Üretemeyen beynin kendisi, bir problem iken, sorunsallıklar silsilesi artık kaçınılmazdır. Öyle ki karşıt diye durduğu ne varsa karşıtına dönüşüme kadar giden bir yol izlemektedir. Zira kişinin kendisinde yaşadığı kaos, bir lahza olarak ele alırsak, kaos aralığına denk gelir, bu aralıkta hangisi ağır basarsa onunla çıkışı bulacaktır. Doğrusu burada önemli olan çoğu kutsal söylencelere konu olan ve Zerdüşt’ün “Kendini bil” buyruğu yerine getirilmemişse ya da en azından bunun uğraşına girişilmemişse, kendini bilmeyen birey, kendine zıt bir yönde karşıtına dönüşen bireyle çıkışı sağlayacaktır, çünkü kendisi olmayı beceremeyecektir. Ve hâlbuki bir anlamda hakikatin kendisi olduğu gerçeğini, Epiktetos şöyle tasvir etmişti: Her-kesin bir anlamda kendi tanrısı olduğunu iddia ederken, sevabı da günahı da kendi elleri yaratırken, cezasını da ödülünü aynı ellerin belirlediğini söylemiştir. Hal buyken metafiziksel bakmışken, biraz şunu da açmak gerektiğini hissediyorum, “problemin cevabını dışta aramak” ya da çoğumuzun bir anlamda ilk felsefeyle tanışıklığını sağlayan Sofie’nin Dünyası adlı kitapta Sofie’nin, karanlıkta kaybettiği anahtarını aydınlık olan yerde araması gibi, bir beyhude çaba açıkça göze çarpar. Ve bunu çokça metafiziksel düşünen Ortadoğu insanı için tamamen bir yaşam tarzı olmuşken, dışta araması bir anlamda şiddete dönüşmesiyle an meselesidir.

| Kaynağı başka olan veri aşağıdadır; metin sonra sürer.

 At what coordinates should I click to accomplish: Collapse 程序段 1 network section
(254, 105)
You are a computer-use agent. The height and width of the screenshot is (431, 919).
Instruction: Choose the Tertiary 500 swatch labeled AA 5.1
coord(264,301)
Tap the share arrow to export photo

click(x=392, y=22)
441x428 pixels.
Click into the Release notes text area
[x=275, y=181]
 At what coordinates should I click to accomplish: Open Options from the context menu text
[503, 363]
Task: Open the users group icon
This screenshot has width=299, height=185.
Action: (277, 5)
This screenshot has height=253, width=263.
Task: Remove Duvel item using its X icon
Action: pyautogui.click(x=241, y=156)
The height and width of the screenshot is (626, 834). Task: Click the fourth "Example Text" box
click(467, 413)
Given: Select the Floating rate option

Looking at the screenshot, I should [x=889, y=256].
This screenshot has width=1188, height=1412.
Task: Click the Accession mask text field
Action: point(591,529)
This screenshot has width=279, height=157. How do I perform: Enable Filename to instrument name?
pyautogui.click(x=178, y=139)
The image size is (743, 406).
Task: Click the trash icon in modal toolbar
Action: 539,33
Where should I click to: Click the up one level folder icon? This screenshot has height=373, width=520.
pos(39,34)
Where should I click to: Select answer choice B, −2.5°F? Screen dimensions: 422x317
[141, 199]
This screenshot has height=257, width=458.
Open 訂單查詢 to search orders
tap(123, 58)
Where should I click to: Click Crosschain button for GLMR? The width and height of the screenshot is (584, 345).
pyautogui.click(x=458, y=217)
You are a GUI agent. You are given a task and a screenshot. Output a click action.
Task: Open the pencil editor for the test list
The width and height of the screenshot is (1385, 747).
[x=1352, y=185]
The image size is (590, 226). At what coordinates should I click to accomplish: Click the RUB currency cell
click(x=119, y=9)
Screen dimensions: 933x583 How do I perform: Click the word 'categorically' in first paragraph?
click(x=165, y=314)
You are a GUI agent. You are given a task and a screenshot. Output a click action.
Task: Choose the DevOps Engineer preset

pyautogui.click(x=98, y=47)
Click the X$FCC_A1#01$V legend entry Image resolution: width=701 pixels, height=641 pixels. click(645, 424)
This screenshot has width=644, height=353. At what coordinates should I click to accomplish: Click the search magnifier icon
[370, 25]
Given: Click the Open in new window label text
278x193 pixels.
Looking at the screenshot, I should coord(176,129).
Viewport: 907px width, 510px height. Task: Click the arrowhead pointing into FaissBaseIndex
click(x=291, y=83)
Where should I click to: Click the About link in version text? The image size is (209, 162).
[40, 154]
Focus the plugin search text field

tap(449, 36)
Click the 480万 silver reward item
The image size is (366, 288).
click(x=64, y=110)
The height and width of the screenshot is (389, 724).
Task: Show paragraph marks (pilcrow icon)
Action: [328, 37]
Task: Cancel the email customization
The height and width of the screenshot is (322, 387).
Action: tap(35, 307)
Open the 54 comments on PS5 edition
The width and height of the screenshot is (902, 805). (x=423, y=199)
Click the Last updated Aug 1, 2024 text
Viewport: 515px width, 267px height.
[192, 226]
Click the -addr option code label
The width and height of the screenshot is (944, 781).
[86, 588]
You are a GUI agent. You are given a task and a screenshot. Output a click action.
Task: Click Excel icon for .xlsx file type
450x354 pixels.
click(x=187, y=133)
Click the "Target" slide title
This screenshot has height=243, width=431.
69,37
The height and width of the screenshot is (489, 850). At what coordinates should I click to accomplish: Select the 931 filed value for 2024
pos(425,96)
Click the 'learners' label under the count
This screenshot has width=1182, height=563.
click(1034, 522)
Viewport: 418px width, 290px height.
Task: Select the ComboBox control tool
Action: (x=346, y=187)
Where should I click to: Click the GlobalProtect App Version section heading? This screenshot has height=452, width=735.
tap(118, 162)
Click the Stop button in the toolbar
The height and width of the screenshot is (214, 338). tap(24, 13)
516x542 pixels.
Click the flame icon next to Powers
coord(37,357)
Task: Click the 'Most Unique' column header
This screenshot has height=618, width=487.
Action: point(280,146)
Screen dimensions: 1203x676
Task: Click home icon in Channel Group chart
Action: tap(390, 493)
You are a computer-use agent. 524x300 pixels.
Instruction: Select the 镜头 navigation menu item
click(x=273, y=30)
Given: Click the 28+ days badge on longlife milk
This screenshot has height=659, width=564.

Yıllar önce çekilen Yeditepe İstanbul dizisinde, o süreçte çevrecilik Türkiye’de yeni yeni bir eylemselleşme hali alırken, sokakta bir üniversiteli elinde, çevre mücadelesini anlatan gazeteyi satmaya çalışmaktadır, “Bu gezegen için ne yaptın, al bu dergiyi ve bu gezegen için bir şey yap” diyerek herkese zorla satmaya çalışırken, sokaktan geçen 80 darbesinde hapis yatan Ali’nin cevabı şu olacaktır: “Dediklerin haklı fakat bunu dile getirişin de o kadar ahlaklı olmalıydı, yani bizi zorla mı değiştireceksiniz?”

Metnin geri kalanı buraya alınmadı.